James Bond always offered his, but spies' names are usually best kept quiet. Yet a German media report says that the foreign ministry in Berlin has asked all embassies to name their secret services personnel in Germany.

The online portal of German news outlet Spiegel on Friday reported that the foreign ministry had issued the request to embassies in Berlin on Wednesday.

Spiegel reported that the request to provide a list with the names of all active secret service agents came in the form of a "note verbale" or third-person note. The request reportedly also calls for the names of staff at consulates, cultural institutions and the secret services. According to the report, the foreign ministry expected its non-binding but formal note "to be answered by all the recipient agencies."

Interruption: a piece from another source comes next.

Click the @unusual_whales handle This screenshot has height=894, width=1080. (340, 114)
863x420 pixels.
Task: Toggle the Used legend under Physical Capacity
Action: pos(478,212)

German relations with the US were already strained by the issue of espionage last year, when reports suggested that the US National Security Agency (NSA) had tapped the mobile phone of Chancellor Angela Merkel and her predecessor, Gerhard Schröder.

More recently, employees from Germany's NSA-equivalent Bundesnachrichtendienst (BND) and the German defense ministry came under suspicion as potential "double agents" also working for the US. Germany asked the top CIA officer at the US embassy in Berlin to leave the country last month.

According to Spiegel, the government's unusual diplomatic request was the upshot of frustration at Washington's reticence to name at least the secret service personnel officially posted in Germany. The report said that the message - written on foreign ministry letterhead as it is addressed to foreign embassies - was approved by all relevant ministries and the chancellery.

Domestically, the German interior ministry is in the process of improving its counter-espionage procedures in light of the revelations from former NSA contractor Edward Snowden. Some 3,000 federal government staff have already received encrypted mobile or cell phones, and Berlin is also mulling expanded counterintelligence measures - including monitoring allies in the country.